A proposal for `describe` of a DataFrame

dataframes

#1

I am interested in making DataFrames as functional as R and Stata’s ecosystem. So far, I am really impressed with the data munging and processing ecosystem. I think a combination of DataFrames, DataFramesMeta, and Lazy results in a more readable and easy data manipulation process than dplyr!

One thing that has always bugged me, however, was DataFrames’s describe function. It’s current behavior simply iterates through all columns and prints the results of StatsBase's describe function (with an added method to accomodate missing values). I have always found this hard to read, since you have to scroll very far to see the results you want.

df = DataFrame(rand(10)
describe(df)
>
Summary Stats:
Mean:           0.607991
Minimum:        0.134861
1st Quartile:   0.443117
Median:         0.633238
3rd Quartile:   0.811435
Maximum:        0.977174
Length:         10
Type:           Float64

A solution is to make describe return a table rather than a list like it’s current behavior. Because the package is for dataframes anyways, it makes sense just to have describe() return a dataframe.

As @ ExpandingMan pointed out in an earlier thread, the problem is that there isn’t much horizontal space to work with in the REPL, especially if you want to list the names of types of columns, which can get very long.

I wrote something up that has the behavior I think is most useful. It presents less information than the current describe behavior in 3 ways.

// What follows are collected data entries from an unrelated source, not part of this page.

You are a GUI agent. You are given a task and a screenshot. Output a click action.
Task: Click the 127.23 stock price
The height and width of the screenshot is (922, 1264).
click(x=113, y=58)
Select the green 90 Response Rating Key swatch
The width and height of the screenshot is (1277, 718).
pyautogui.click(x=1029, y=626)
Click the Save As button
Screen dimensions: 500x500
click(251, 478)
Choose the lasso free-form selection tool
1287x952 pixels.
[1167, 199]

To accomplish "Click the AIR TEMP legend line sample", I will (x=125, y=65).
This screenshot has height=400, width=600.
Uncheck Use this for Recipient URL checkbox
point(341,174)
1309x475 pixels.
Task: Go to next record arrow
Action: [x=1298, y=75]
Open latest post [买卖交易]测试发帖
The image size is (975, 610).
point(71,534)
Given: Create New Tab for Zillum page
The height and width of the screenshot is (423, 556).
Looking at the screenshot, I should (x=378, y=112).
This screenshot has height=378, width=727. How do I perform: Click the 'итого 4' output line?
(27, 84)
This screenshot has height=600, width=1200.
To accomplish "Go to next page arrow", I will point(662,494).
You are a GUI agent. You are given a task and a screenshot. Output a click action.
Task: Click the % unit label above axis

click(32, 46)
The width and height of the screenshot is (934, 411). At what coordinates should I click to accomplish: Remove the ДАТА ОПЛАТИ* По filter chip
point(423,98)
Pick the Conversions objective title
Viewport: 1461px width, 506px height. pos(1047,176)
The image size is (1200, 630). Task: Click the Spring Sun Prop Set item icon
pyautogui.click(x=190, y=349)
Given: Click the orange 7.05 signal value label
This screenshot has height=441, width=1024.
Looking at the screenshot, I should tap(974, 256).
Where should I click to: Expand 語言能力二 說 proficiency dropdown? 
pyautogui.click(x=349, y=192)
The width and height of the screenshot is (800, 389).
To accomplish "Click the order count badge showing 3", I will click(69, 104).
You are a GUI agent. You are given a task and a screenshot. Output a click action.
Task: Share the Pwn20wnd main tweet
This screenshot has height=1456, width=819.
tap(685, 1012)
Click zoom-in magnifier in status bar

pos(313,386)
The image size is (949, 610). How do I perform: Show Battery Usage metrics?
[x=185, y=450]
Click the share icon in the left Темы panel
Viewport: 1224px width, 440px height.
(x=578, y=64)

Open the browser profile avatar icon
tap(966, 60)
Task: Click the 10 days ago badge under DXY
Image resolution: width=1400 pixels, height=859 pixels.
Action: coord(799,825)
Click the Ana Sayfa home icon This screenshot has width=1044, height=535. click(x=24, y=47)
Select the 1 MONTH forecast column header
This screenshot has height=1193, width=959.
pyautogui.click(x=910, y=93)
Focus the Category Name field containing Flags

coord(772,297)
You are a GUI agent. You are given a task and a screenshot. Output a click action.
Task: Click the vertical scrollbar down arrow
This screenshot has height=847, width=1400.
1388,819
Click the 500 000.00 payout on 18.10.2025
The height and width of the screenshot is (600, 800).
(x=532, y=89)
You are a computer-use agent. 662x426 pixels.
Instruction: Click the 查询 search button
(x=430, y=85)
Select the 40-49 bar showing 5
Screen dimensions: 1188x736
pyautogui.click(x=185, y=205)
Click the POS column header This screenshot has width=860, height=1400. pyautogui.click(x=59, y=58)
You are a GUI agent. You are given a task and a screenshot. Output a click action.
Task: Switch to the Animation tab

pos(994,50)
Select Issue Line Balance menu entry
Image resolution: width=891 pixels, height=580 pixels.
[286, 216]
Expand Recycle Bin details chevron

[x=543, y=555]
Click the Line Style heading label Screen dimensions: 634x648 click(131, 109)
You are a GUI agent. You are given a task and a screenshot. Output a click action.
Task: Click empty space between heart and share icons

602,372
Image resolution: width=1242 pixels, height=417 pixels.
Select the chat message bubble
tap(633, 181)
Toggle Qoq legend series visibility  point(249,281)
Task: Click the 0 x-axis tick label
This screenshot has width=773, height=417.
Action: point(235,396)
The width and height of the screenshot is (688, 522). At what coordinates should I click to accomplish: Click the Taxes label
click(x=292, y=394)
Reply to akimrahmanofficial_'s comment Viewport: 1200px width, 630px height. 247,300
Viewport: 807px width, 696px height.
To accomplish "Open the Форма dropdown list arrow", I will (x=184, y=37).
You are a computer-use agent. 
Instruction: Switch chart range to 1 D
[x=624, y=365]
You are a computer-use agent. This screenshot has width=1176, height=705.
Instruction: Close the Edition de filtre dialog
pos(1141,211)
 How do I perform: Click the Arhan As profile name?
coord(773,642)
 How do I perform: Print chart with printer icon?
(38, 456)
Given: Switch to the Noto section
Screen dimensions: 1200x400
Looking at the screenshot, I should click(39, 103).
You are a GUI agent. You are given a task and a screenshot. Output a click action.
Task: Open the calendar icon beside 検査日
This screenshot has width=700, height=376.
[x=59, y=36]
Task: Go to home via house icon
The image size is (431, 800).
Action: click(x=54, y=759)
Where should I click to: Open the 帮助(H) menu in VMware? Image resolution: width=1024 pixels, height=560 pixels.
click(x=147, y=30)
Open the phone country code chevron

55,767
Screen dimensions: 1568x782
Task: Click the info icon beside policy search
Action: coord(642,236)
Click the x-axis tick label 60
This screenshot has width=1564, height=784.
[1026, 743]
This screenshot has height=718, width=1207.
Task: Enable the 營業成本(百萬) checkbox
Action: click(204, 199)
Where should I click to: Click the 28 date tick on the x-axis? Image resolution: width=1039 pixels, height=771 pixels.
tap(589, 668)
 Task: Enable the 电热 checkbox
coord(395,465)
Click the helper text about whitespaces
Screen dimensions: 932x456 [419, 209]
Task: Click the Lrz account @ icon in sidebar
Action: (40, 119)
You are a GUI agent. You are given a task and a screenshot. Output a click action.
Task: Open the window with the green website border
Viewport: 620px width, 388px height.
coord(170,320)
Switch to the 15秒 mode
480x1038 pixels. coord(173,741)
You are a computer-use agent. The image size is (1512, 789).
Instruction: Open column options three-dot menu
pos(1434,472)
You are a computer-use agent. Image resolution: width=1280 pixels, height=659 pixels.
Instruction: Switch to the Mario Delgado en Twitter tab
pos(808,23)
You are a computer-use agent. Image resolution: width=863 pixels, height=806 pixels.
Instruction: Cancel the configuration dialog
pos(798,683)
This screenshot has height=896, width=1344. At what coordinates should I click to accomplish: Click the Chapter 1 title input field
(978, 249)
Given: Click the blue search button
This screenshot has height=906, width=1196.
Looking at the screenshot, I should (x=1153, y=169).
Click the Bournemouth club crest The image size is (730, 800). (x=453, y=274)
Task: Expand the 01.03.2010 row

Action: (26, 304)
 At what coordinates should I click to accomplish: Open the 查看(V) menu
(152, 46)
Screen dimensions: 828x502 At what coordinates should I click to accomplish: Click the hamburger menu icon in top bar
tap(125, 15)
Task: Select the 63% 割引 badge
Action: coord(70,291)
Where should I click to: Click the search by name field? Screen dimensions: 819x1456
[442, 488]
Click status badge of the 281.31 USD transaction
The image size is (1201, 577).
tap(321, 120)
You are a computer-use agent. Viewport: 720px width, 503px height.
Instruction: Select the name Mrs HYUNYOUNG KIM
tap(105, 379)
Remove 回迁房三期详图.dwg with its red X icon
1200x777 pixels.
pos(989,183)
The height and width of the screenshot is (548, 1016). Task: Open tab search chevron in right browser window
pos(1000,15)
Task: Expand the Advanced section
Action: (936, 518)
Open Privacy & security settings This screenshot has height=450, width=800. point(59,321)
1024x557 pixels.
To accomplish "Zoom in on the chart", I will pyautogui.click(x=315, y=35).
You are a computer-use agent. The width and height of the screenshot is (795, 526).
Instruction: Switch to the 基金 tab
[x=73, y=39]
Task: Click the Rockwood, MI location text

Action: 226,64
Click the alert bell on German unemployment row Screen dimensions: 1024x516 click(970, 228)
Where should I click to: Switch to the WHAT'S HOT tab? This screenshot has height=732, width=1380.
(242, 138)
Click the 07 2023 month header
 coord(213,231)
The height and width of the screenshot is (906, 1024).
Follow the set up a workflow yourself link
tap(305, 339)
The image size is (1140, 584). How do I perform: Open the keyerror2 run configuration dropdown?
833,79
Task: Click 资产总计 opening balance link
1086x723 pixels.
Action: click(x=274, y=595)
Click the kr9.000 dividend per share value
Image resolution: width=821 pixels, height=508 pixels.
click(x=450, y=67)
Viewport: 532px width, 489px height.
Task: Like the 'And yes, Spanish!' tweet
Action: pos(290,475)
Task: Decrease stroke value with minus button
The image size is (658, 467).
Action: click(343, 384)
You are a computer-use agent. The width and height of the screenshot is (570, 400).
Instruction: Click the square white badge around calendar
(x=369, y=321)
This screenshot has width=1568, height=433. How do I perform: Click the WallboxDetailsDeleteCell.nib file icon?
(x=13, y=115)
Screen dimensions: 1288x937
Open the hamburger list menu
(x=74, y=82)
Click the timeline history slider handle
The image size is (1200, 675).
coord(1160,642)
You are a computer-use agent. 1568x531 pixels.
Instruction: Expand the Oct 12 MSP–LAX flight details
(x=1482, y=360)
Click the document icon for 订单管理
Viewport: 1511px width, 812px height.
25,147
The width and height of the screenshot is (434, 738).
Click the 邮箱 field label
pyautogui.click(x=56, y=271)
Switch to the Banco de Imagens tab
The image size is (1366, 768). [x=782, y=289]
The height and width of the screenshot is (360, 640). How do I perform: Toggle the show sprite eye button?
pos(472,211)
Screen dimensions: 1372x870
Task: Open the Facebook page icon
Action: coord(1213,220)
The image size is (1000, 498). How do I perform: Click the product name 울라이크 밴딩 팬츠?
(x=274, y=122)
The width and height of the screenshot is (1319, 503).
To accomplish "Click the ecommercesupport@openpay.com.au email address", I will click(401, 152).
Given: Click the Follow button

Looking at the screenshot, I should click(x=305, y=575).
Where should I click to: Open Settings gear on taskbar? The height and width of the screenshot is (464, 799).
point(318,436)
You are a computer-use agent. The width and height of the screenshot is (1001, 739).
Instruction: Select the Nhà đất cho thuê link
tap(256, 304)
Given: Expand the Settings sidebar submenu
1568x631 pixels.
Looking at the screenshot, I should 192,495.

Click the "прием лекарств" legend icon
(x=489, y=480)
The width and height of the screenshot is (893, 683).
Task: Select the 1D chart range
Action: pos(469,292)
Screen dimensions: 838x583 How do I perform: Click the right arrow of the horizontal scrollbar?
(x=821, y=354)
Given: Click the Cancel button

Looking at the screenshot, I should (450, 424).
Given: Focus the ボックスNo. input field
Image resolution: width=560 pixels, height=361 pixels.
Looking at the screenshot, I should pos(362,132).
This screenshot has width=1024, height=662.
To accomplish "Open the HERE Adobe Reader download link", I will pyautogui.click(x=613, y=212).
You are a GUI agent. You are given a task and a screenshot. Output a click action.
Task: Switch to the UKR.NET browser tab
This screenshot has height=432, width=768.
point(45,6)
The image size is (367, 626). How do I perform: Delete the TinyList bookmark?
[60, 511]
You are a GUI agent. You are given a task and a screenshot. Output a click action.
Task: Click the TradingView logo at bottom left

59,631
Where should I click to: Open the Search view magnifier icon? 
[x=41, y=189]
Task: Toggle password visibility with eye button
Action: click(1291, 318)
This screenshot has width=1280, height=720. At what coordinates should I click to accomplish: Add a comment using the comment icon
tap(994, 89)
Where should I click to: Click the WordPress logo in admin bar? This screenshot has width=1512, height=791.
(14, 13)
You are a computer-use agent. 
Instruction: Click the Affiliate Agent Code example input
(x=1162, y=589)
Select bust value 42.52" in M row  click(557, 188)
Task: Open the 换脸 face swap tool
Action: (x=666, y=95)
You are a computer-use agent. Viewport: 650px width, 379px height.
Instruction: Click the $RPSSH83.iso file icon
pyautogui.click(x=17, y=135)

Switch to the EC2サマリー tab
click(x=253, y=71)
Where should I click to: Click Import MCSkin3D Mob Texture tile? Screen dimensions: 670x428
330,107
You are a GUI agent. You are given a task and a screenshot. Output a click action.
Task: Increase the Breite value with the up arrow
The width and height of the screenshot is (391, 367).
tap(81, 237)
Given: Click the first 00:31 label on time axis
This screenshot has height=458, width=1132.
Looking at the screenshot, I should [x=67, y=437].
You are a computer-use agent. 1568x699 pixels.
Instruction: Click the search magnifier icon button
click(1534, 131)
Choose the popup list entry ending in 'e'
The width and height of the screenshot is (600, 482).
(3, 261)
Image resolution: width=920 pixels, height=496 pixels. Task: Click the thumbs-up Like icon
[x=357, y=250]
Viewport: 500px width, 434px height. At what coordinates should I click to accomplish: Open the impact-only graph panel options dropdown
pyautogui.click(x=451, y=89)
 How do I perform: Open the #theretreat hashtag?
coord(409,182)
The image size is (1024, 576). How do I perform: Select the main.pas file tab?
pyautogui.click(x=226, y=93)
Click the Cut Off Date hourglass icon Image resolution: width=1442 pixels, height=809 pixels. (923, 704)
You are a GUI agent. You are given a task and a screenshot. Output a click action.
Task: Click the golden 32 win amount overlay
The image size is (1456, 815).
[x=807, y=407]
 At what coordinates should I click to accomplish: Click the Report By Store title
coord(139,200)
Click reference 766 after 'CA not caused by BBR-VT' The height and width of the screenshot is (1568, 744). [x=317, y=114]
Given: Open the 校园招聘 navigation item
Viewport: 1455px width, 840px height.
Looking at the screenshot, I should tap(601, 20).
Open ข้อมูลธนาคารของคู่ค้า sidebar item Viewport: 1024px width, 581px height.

  1. Doesn’t show the 1st and 3rd quartiles, only min, mean, median, and max.
  2. Doesn’t show the length since all columns would have the same length
  3. Doesn’t show the full type. Rather, it shows whether the eltype if <: Real and if it allows missing values.
using DataFrames, Missings


function my_describe(df::AbstractDataFrame)
    function get_stats(col::AbstractArray{T} where T <: Real)
        stats = summarystats(col)
        t = [stats.mean  stats.min stats.median  stats.max true false 0]
    end
    
    function get_stats(col::AbstractArray{Union{T, Missing}} where T <: Real)
        stats = summarystats(collect(skipmissing(col)))
 	t = [stats.mean stats.min stats.median stats.max true true count(ismissing, col)/length(col)]
    end
    
    function get_stats(col)
        t = [nothing nothing nothing nothing false false 0]
    end
    
    function get_stats(col:: AbstractArray{Union{T, Missing}} where T)
        t = [nothing nothing nothing nothing false true count(ismissing, col)/length(col)]
    end 

    sumstats = DataFrame(Variable = Vector{Symbol}(0), 
        mean = Array{Any,1}(0), 
        min = Array{Any,1}(0), 
        median = Array{Any,1}(0), 
        max = Array{Any,1}(0), 
        isReal = Array{Bool,1}(0), 
        allowMissing = Array{Bool,1}(0), 
        fracMissing = Array{Float64,1}(0))
    print(sumstats)
    for (name, col) in eachcol(df)
        t = [name get_stats(col)]
        push!(sumstats, t)
    end
    return sumstats
end

We can look at its behavior as follows:

# Test that the describe output handles all values and missings properly
    # construct the test DataFrame
    Variable = [:number, :number_missing, :non_number, :non_number_missing]
    Mean = [2.5, 2.0, nothing, nothing]
    Min = [1.0, 1.0, nothing, nothing]
    Median = [2.5, 2.0, nothing, nothing]
    Max = [4.0, 3.0, nothing, nothing]
    isReal = [true, true, false, false]
    allowMissing = [false, true, false, true]
    fracMissing = [0, .25, 0, .25]
    describe_output = DataFrame(
        Variable = Variable,
        mean = Mean,
        min = Min, 
        median = Median, 
        max = Max, 
        isReal = isReal,
        allowMissing = allowMissing,
        fracMissing = fracMissing, 
        )

    # Construct output DataFrame
    vec_number = [1, 2, 3, 4]
    vec_number_missing = [1,2, 3, missing]
    vec_non_number = ["a", "b", "c", "d"] 
    vec_non_number_missing = ["a", "b", "c", missing]  
    
    df = DataFrame(number = vec_number, 
        number_missing = vec_number_missing, 
        non_number = vec_non_number, 
        non_number_missing = vec_non_number_missing)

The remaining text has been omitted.